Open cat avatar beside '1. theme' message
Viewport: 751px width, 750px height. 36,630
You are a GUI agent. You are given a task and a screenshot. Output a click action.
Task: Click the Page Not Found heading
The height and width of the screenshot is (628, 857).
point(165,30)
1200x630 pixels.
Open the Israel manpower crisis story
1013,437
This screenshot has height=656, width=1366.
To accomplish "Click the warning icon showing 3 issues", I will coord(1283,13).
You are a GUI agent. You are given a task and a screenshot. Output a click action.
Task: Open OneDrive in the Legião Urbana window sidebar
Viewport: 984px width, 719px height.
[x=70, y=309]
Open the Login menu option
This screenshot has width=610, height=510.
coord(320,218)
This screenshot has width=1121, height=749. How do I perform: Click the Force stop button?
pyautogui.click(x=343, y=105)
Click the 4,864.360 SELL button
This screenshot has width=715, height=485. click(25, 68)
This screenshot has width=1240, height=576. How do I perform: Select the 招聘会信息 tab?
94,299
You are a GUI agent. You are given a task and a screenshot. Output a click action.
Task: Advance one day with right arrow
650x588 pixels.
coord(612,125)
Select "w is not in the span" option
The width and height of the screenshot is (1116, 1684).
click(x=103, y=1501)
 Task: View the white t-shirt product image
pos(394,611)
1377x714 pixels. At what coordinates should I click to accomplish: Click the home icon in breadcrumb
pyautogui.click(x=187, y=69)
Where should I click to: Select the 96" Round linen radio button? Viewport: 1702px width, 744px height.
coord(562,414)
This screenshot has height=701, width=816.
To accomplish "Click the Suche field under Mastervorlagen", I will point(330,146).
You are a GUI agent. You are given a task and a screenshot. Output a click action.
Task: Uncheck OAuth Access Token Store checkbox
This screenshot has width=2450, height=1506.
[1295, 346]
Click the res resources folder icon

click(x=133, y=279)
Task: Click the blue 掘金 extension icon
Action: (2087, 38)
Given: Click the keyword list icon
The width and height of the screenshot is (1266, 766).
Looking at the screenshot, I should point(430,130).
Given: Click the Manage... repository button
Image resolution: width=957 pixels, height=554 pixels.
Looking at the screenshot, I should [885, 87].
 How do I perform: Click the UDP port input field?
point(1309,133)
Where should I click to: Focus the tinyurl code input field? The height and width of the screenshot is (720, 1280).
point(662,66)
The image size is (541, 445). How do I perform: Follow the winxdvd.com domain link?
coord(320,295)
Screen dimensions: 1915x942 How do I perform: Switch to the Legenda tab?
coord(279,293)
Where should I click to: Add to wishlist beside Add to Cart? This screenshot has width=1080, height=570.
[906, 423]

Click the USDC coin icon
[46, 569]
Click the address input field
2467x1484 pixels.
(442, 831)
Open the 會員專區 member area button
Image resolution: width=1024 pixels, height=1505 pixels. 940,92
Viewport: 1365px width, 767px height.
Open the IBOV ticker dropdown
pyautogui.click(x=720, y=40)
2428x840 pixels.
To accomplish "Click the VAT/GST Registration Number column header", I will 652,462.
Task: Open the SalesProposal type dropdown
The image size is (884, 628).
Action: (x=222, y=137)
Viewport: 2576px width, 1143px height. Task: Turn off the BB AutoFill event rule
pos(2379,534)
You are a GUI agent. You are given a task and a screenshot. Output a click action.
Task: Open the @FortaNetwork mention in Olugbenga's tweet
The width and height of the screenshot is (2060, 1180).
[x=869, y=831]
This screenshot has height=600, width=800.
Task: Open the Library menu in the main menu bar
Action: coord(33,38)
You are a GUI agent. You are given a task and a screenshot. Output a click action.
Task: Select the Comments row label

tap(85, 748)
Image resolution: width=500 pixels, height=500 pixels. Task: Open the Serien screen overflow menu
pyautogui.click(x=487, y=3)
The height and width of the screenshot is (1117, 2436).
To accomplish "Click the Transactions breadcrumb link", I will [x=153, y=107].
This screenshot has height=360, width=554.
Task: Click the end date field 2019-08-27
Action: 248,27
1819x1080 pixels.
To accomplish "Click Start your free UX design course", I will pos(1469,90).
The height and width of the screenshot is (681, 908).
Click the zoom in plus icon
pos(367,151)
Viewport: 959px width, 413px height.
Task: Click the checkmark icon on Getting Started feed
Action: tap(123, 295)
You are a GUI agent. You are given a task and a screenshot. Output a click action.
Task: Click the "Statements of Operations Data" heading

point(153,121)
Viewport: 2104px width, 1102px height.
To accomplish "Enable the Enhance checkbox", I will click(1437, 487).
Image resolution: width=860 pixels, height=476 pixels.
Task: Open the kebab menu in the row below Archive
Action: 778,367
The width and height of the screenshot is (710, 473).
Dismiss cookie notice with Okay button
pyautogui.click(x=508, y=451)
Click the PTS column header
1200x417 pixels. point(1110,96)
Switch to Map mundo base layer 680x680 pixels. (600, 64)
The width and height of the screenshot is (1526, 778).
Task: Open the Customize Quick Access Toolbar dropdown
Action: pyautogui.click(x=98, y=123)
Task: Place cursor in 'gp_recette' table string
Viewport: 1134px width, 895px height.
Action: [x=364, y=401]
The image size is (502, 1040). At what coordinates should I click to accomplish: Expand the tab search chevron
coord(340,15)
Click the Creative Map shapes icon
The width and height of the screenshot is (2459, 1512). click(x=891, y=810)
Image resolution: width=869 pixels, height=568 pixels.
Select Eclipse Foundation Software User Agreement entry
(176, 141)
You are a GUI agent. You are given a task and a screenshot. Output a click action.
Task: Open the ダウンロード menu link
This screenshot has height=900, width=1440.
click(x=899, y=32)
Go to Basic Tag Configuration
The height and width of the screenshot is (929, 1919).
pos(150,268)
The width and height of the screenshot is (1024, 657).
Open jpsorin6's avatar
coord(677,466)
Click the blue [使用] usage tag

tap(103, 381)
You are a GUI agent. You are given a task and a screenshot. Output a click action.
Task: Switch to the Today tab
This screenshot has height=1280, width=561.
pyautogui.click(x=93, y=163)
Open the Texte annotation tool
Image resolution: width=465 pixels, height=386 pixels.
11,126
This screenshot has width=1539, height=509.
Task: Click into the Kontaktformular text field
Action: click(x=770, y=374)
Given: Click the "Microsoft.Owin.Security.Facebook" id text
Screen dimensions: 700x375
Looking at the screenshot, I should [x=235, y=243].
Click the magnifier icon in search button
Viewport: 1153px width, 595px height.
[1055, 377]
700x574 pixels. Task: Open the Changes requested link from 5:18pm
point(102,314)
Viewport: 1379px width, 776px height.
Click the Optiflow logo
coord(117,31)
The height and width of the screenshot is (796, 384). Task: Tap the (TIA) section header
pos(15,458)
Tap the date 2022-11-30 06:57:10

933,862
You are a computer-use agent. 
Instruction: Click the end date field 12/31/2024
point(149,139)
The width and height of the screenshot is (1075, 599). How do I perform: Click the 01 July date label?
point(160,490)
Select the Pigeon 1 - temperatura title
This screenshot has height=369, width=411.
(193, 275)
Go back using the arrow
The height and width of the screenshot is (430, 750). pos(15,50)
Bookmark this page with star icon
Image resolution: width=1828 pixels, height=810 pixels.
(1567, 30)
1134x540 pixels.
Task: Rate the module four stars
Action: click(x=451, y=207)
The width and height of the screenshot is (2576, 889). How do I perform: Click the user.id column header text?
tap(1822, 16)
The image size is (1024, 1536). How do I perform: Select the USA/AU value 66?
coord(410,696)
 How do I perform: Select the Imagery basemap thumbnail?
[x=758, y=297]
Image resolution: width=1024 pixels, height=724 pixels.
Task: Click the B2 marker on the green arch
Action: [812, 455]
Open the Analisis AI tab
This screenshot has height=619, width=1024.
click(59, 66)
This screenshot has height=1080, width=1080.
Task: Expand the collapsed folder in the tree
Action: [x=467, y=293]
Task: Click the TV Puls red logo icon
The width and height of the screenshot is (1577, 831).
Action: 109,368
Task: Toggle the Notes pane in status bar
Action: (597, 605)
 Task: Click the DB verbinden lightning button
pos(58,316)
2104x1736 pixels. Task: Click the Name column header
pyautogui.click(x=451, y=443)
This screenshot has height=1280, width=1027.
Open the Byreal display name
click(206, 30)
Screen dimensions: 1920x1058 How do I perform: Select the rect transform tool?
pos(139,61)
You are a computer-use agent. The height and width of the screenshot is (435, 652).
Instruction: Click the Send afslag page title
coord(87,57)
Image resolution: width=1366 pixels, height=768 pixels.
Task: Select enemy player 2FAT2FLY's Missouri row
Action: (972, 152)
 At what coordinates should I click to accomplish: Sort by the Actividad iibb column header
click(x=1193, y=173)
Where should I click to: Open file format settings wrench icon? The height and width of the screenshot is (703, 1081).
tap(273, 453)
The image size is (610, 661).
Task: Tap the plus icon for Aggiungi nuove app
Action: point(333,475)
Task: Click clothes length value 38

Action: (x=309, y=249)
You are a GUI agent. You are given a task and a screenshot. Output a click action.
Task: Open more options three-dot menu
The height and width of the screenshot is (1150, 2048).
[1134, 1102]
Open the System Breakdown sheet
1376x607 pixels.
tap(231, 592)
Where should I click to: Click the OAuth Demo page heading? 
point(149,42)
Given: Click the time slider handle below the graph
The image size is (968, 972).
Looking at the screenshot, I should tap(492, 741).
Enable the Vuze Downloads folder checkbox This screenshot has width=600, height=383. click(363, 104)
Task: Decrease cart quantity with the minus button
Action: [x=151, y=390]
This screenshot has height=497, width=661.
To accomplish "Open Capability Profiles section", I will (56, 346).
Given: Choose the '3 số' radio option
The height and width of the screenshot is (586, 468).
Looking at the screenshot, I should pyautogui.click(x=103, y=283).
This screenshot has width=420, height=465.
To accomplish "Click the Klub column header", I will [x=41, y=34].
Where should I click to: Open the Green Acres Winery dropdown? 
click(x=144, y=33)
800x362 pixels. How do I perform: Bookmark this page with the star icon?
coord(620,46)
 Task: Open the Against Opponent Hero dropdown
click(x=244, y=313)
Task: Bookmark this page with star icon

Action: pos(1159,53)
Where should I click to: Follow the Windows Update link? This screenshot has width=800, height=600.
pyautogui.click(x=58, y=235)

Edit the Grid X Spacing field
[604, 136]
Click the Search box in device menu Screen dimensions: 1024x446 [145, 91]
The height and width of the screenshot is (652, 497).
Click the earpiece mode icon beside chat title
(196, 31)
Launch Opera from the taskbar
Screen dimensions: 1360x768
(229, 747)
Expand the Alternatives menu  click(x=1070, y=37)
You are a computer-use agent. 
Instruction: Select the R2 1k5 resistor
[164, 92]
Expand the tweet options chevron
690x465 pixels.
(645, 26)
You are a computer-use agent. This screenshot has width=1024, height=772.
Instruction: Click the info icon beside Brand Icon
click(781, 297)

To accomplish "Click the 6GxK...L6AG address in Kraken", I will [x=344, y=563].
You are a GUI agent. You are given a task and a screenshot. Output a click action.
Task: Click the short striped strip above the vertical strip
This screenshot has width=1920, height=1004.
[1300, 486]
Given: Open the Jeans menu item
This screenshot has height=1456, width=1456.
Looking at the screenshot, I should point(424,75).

#### [What is required]
Identify every line in the data above that contains the string "from", and copy each of those lines in full.

#### [Output]
700x574 pixels. Task: Open the Changes requested link from 5:18pm
Launch Opera from the taskbar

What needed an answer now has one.